In the northeast corner of town I found the depot, which displayed a steam engine sitting on a short section of track. I turned in the direction of the rail line and began the long walk.
The railroad bed, to my relief, is still in use by the locals. It is now indistiguishable from other dirt roads in the area. On several occasions, I became uncertain whether I was on the right track. I stopped more than once to inquire in my broken Spanish whether this was the old train tracks. One old man commented that he didn't know how long ago the train existed, but confirmed that I was where I wanted to be.

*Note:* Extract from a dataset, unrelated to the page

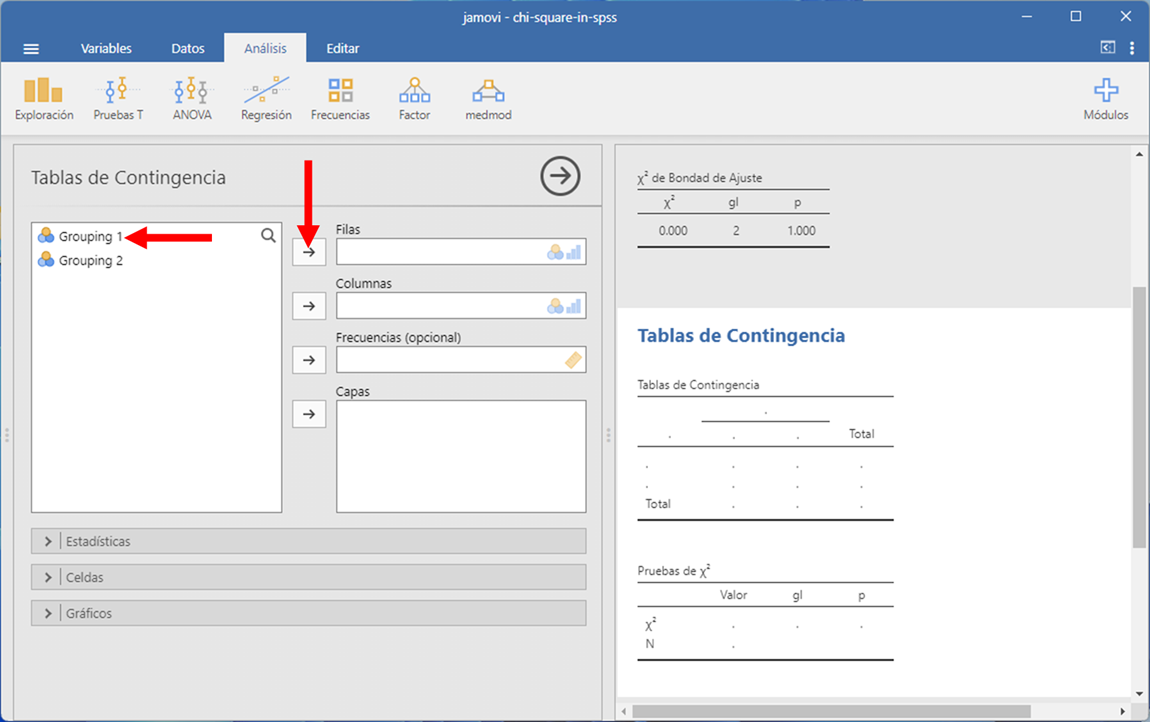Click the variable search magnifier icon

[x=268, y=236]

Houses lined the left side of the road, but I saw no cars. People walked and rode bicycles. I saw families sitting outside their homes enjoying the day. Most stared as I walked. In this place, I was clearly an outsider. A pale face among the many dark-skinned Nicaraguans.
Most houses were built of rough-cut lumber and scrap wood with tin roofs. Behind the houses were fields with corn and other unknown crops.
On my right was a vast pasture where I could see cattle and men on horses in the distance. The confluence lay in this direction.
I came to an intersection at what appeared to be a formerly thriving community. A grand abandoned church surrounded by an overgrown fence occupied one corner. In an adjacent corner, a family sat outside for dinner and called to me probably their only English phrase: "Bye!" they repeated over and over as I turned north onto the crossroad.
Now I was less than a kilometer from the confluence and walking directly toward it. A herd of cattle came out from the pasture followed by a young man on a horse. He was quite curious about me, staring and asking questions. He wondered if I were lost.
The road paralleled a dry riverbed, and then the two merged. To get to the confluence 100 meters away, I had to climb the steep riverbank. I followed a small trail into another, but smaller pasture. A young man stood watch over about ten cattle. He paid me little attention, but I went to him and asked if I could take some photos. He agreed.
The confluence is appropriately located on the edge of the pasture. The surrounding area is agricultural. To the north (not visible behind the trees) is a small house. The dry riverbed is roughly 100 meters east.
I rushed the return walk, trying to beat sunset. Feeling jubilated about my find and more confident about my location, I chatted with a few locals. I found them to be very friendly and extremely curious about me. Unfortunately, my Spanish is too limited to have any serious conversations. I made it back to the hostel well after dark, and had a bit of trouble finding my way through town.
I walked more than 20 kilometers to get this confluence. A bicycle (available for rental in Granada) would have made the trip much quicker and easier. There is road access from somewhere, as I saw a truck on the riverbed road near the confluence.